Once you have your state design, you want it to be effectively mutated via contracts. Dojo simplifies this by exposing an interface to interact with the world state, allowing fast queries and mutations.

// Defines a Dojo contract, used to generate standardized functionality
#[dojo::contract]
mod actions {
    use starknet::{ContractAddress, get_caller_address};
 
    // Import the model attributes like a normal Cairo struct
    use dojo_starter::models::{Moves, Position};
 
    #[abi(embed_v0)]
    impl ActionsImpl of super::IActions<ContractState> {
 
        // Passing in contract storage lets you mutate the world state
        fn spawn(ref self: ContractState) {
            // Get the world and current player key
            let mut world = self.world(@"greyhawk");
            let player = get_caller_address();
 
            // Cairo's typing tells us we are querying the player's position
            let mut position: Position = world.read_model(player);
 
            // Move the player 10 units up and to the right
            let new_position = Position {
                player, vec: Vec2 { x: position.vec.x + 10, y: position.vec.y + 10 }
            };
 
            // Define the player's remaining moves
            let moves = Moves {
                player, remaining: 100, last_direction: Direction::None(()), can_move: true
            };
 
            // Write the new state to the world
            world.write_model(@new_position);
            world.write_model(@moves);
        }
    }
}

By having it's own Cairo compiler plugin, Dojo provides an api that transform into comprehensive queries at compile time.

World

Dojo models and contracts are the foundation of your application. We encapsulate them within the World contract, which serves as a container for all models, systems, and authorization management.

overview

Summary

  • Models: Utilize the #[dojo::model] macro to define structured data representing your application's state. Models function similarly to database entries, organizing and managing onchain data effectively.
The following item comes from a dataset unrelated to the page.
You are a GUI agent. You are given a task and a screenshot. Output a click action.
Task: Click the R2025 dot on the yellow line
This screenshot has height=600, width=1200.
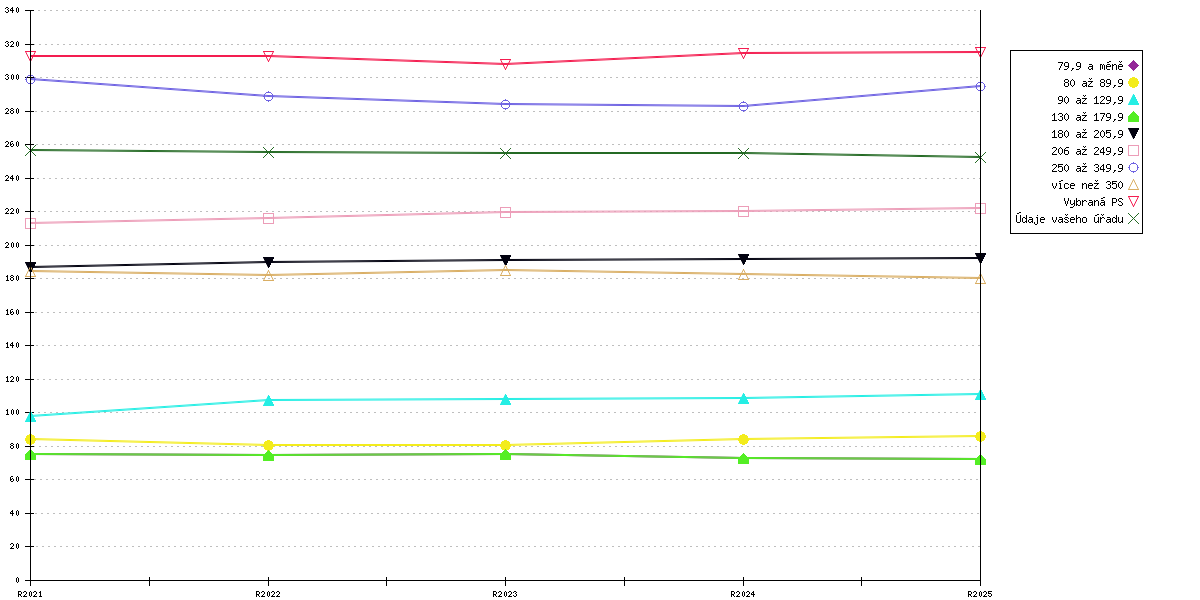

  • Contracts: Implement business logic using the #[dojo::contract] macro. Contracts handle operations that modify models, ensuring seamless and reliable updates to your application's state.

  • World: The central orchestrator for all models and systems. The World contract maintains consistency, manages authorization, and coordinates interactions between different components, serving as the source of truth for your application.